5. Figure 2 (and elsewhere?): Specifically what data are collected from the sensors? And the information in Figure 2 is based on how many patients? And how much training data were used?
What validation of the machine learning models was done? And while accuracy is important, processing time in human health is also important; is this reported somewhere?
6. A more specific follow up to the previous point is that without a more complete discussion of data, a global accuracy of 90.5% is meaningless. Categorical machine learning models almost always optimize the classification of the most prevalent class – but this occurs at the expense of the minority class(es). At the extreme if only two classes are present and 99% of activities are “walking” and only 1% are “falls,” a global accuracy of 99% can be achieved by simply classifying all observations as “walking.” But the accuracy for “falls” would be 0%. This is not a problem if there is a 50/50 split between walking/falls, but I doubt this is the case in the data used in this study.
7. Lines 218-220. In reference to the need to be connected to the Web, will the system automatically connect to an unknown network? Elderly people sometimes leave their home so would need an automatic connection to the Wifi on a bus, or in a business, or elsewhere.
8. Lines 313-316. So if a sensor cannot receive location data – i.e., GPS data – “home” is assumed to be the location? This is very problematic for indoor use – especially if the elderly person being monitored is mobile and is able to leave home to go shopping, or ride a bus, etc.
9. Figure 8 provides information about the people in the sample. However, it does not provide information about the distribution of activities. In particular, I would assume that “falls” are the rarest activity. Yet they are one of the most critical activities to detect correctly. Were there enough falls in the data set to develop a robust model? What was the accuracy of all activities – not just the global accuracy?
10. Given that the system described is designed for operational use, it would be useful to describe or discuss operational considerations other than sensor weight. What about system cost? Elapsed time from data collection to determination of activity? Bandwidth both for the central server and for individual homes where multiple devices my be used simultaneously for video/audio streaming and other activities?

Author Response

The authors gratefully acknowledge the helpful comments and suggestions of the reviewers, which have improved the presentation.  We appreciate the reviewer’s comments.  The attached files are our point-by-point responses.

Author Response File: Author Response.pdf

Reviewer 4 Report

In this paper, the author proposes a system to track the elderly using the KNN method. The authors focus on the system as a product more than being a research and experiment result. 

The contributions are not clearly addressed, they can be improved.

The results are not explained properly. 

The paper is missing details regarding getting 90.5% accuracy. What methods are used to find the accuracy?

 

 

 

 

Author Response

The authors gratefully acknowledge the helpful comments and suggestions of the reviewers, which have improved the presentation.  We appreciate the reviewer’s comments.  The attached files are our point-by-point responses.

Author Response File: Author Response.pdf

Reviewer 5 Report

algorithm should be table not figure

privacy  

Author Response

The authors gratefully acknowledge the helpful comments and suggestions of the reviewers, which have improved the presentation.  We appreciate the reviewer’s comments.  However, we will edit in the manuscript.

Round 2

Reviewer 1 Report

The authors have satisfactorily addressed the questions. 

Reviewer 2 Report

The authors have satisfactorily answered my concerns, and I can recommend it for a publication.

Reviewer 4 Report

Thank you for responding to all comments and making all necessary changes.

-- Provided material --
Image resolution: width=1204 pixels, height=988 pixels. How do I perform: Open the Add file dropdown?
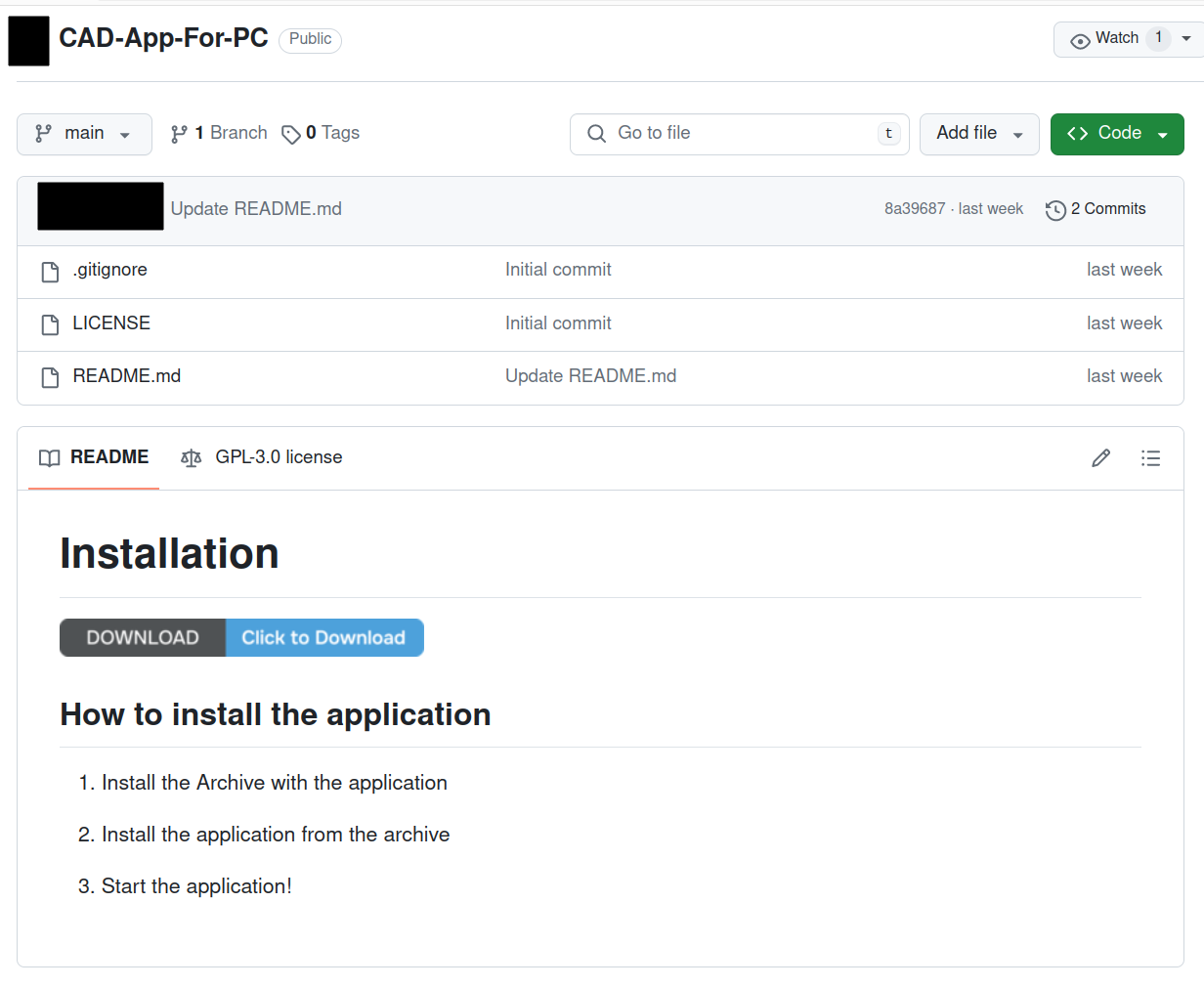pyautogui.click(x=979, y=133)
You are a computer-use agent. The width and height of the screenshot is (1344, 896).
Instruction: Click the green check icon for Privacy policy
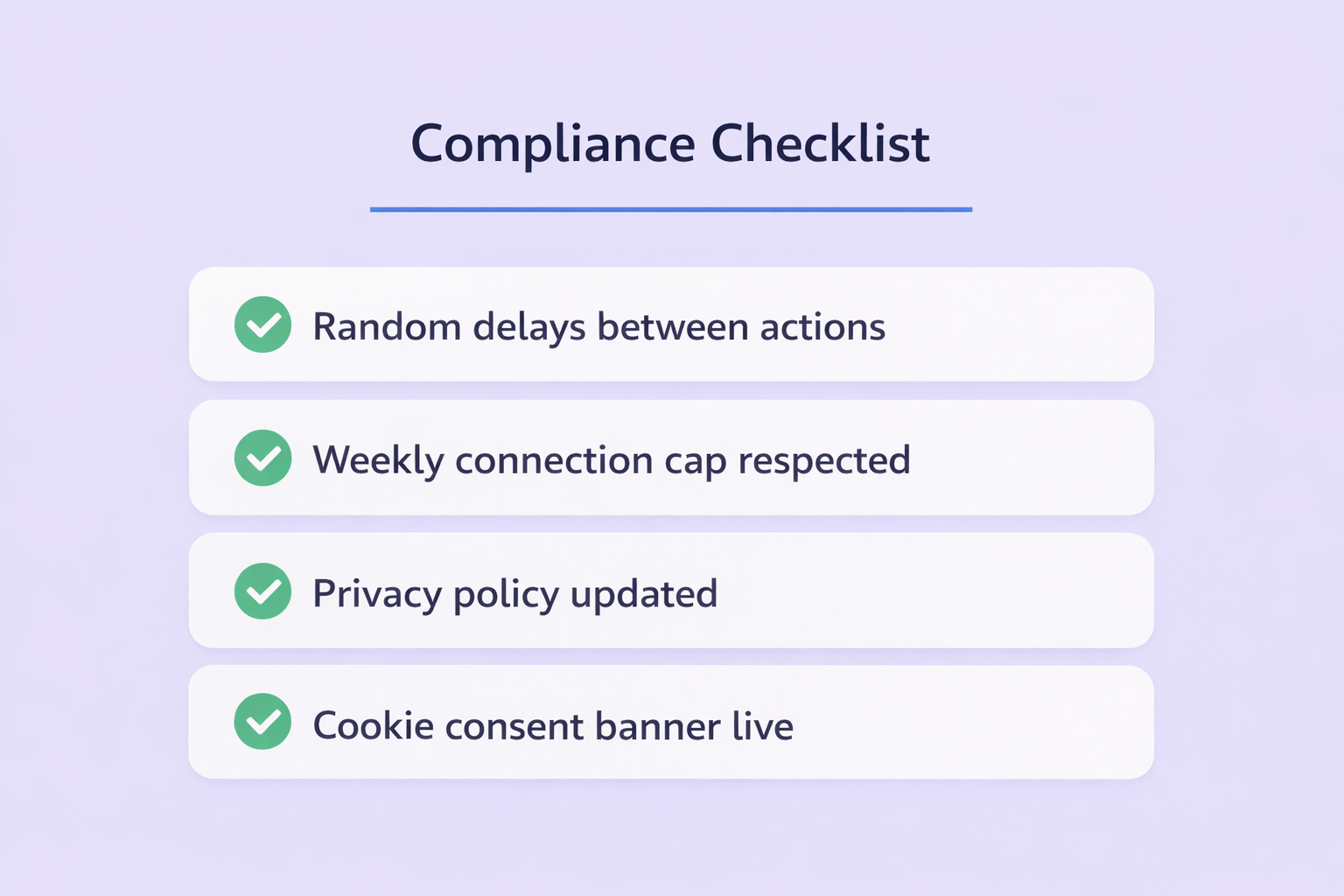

-- Exercise brief --
Reproduce the review reports from the words "The authors have satisfactorily addressed" through "for a publication.", substituting "fully" for every "satisfactorily".

-- Task result --
The authors have fully addressed the questions. 

Reviewer 2 Report

The authors have fully answered my concerns, and I can recommend it for a publication.